WGC records another month of gold-backed ETF outflows
Gold-backed exchange traded funds (ETFs) have experienced a second consecutive months of outflows, at 28 t, or $1.7-billion, in June.
This followed the 53 t of outflows recorded in May and contributed to net outflows of 39 t, or $2-billion, for the second quarter of the year.
Year-to-date inflows, however, remained positive at 234 t.
Total holdings at the end of June stood at 3 793 t, or $221-billion, up 6% in the year-to-date, compared with the same period last year.
Prominent outflows in June included large US funds, which the World Gold Council (WGC) attributes to an intense focus on the future pace of interest rate hikes and a stronger dollar.
European outflows were more modest at 4 t, or $245-million, mostly in Switzerland, Germany and France. Despite the gloomy economic outlook for Europe, with record inflation and rising sovereign borrowing costs, the European Central Bank plans on raising interest rates in July, which will mark the first interest rate hike in the region in 11 years.
Gold ETF holdings in Asia rose slightly by 1 t, or $11-million, with range-bound gold price and local equity strength discouraging greater levels of gold ETF investment, the WGC explains.

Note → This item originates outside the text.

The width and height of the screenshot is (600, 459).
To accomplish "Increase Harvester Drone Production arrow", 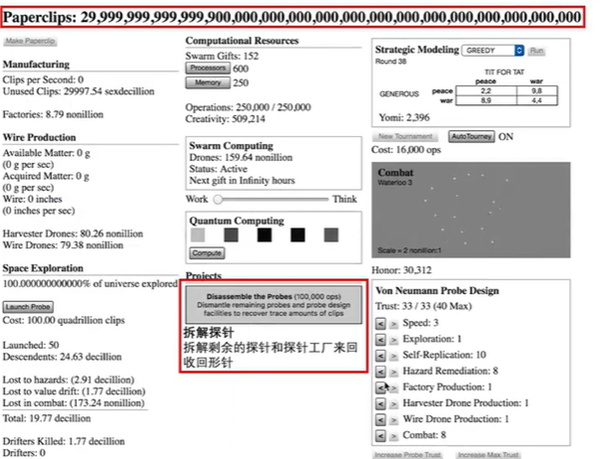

Holdings in other regions were mostly flat month-on-month, barring India, which also had minor net inflows.
The first half of this has been a tale of two halves, the WGC says, since demand for gold ETFs had surged in the first quarter to 273 t, propelled by gold price strength, equity market weakness, rising inflation expectations and unexpected geopolitical events.
However, this investment started reversing in the second quarter as interest rate hikes and quantitative tightening came to dominate the narrative.
“However, the fact that only a fraction of the first quarter's inflows were unwound is a sign that much of this demand is ‘sticky’ and more strategic in nature,” the WGC notes.
The council believes investors globally are facing a challenging environment for at least the remainder of the year, having to navigate rising interest rates, high inflation and continued geopolitical risks.
The WGC says the gold price will likely remain sensitive to real rates, the speed at which global central banks tighten monetary policy and institutions’ effectiveness in controlling inflation.